Il ritratto pluriprospettico di una figura esemplare
Gran parte degli avvenimenti della biografia del santo è riportata attraverso l’aneddotica, che ha quale scopo di rendere coesa e congruente ognuna delle vite. Nel complesso, ci troviamo a fronteggiare un quadro davvero ampio e vago di connotati attribuiti al santo, mai univoco, quanto piuttosto dettato da una moltiplicazione di prospettive. Pur da questo disordinato insieme di informazioni discordanti su san Francesco, si possono dedurre alcune sue caratteristiche fondamentali. San Francesco è un uomo che non rifugge i piaceri umani, ma che sa dominare, per esempio, il peccato di gola o quello della lussuria, che cercava di contenere buttandosi nella neve. Simili episodi «[…] rivelano con quanta fatica […] Francesco rinunciasse ai piaceri in cui era stato allevato. La vita di prima non era scomparsa: era sempre lì nella sua memoria, e la lotta per respingere le tentazioni non si interrompeva mai». Un altro attributo ricorrente, in linea con quanto sappiamo anche dalla tradizione scolastica, è il suo comunicare con gli animali.
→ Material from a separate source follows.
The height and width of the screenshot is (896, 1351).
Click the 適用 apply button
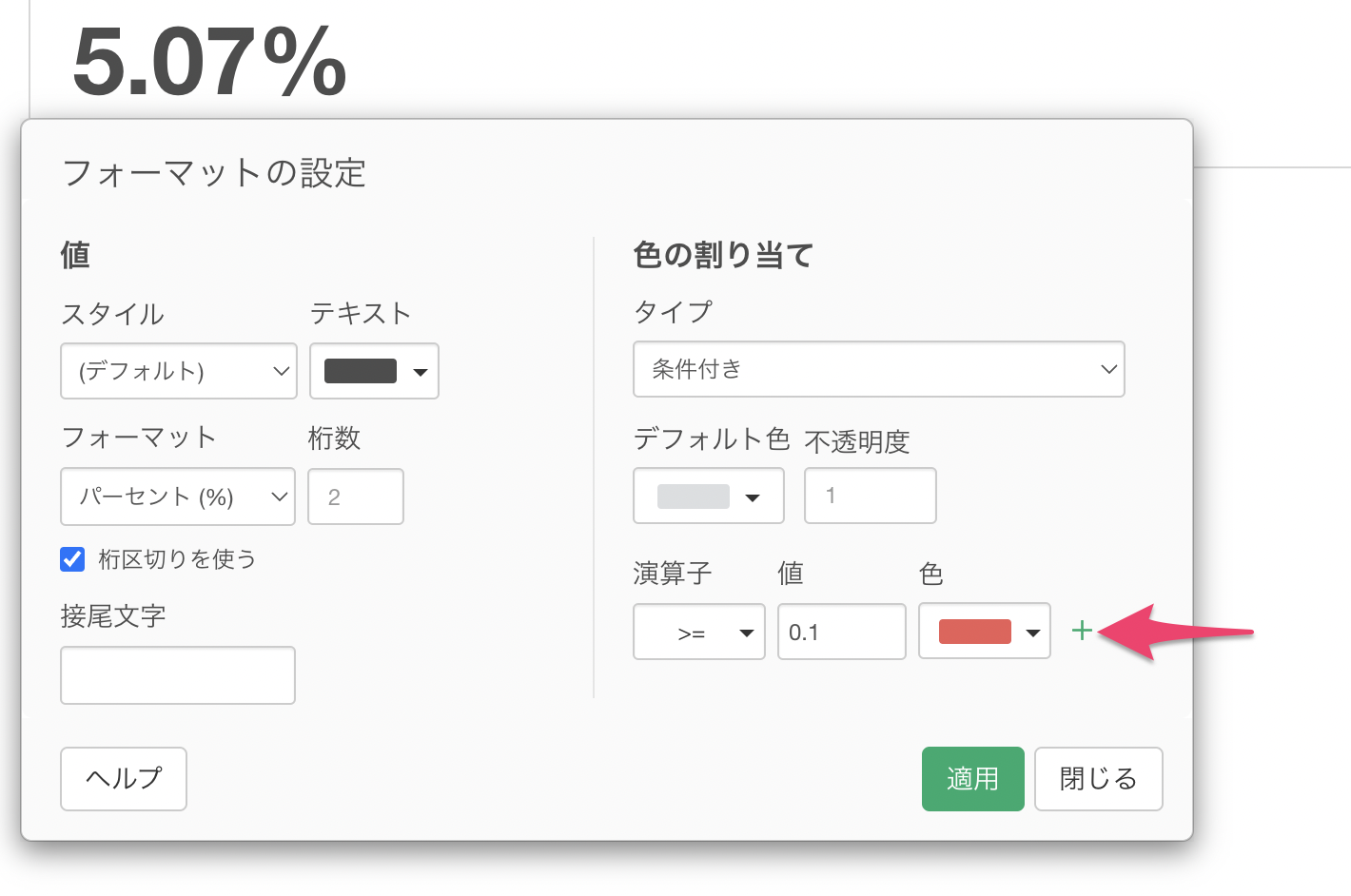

La maggior parte delle fonti è concorde anche sull’ignoranza, come la chiama Barbero, ovvero sul fatto che seguisse una dottrina prettamente pragmatica, in cui era forte la predilezione per il lavoro manuale piuttosto che per lo studio.
La scrittura di Alessandro Barbero in San Francesco
Alessandro Barbero è in grado di coinvolgere il lettore, grazie al tono ironico che presenta anche nei suoi apporti documentaristici. Nell’opera intervalla infatti a uscite divertite altre atte a commuovere, e la descrizione vivida che rende della vita del santo, come immersa nella miseria assoluta, ci porta inevitabilmente a empatizzare con quanto leggiamo. Il modo di riproporre la fonte è sempre enfatico, con frequenti esclamazioni, e denotato dal ritmo dell’oralità. Inoltre, l’opera, pur ampiamente immaginifica, fa largo uso anche di espressioni colloquiali, che non servono ad abbassare il tono, ma a stemperare il fatto storico e a ricondurlo a espressioni e concetti a tutti noti: «lui, che in casa di suo padre era abituato a fare il signorino»; «Francesco la prese alla larga»; «un cantautore, diremmo noi». Non si tratta di semplificare, quanto di divulgare nel modo più chiaro possibile. In conclusione, Barbero, avvalendosi di descrizioni vivide, non fa un lavoro poi così distante dagli exempla delle parabole, perché è in grado di portare tutte queste narrazioni, tanto difformi l’una dall’altra, a un esito singolo, proponendo, con il proprio filtro, una visione sola. Non fa emergere allora un disegno unitario della figura di Francesco, ma ci regala un forte senso di coinvolgimento emotivo grazie a storie di epoche lontane che, se non fossero state veicolate con fervore ed empatia, sarebbero certamente rimaste ignote ai più.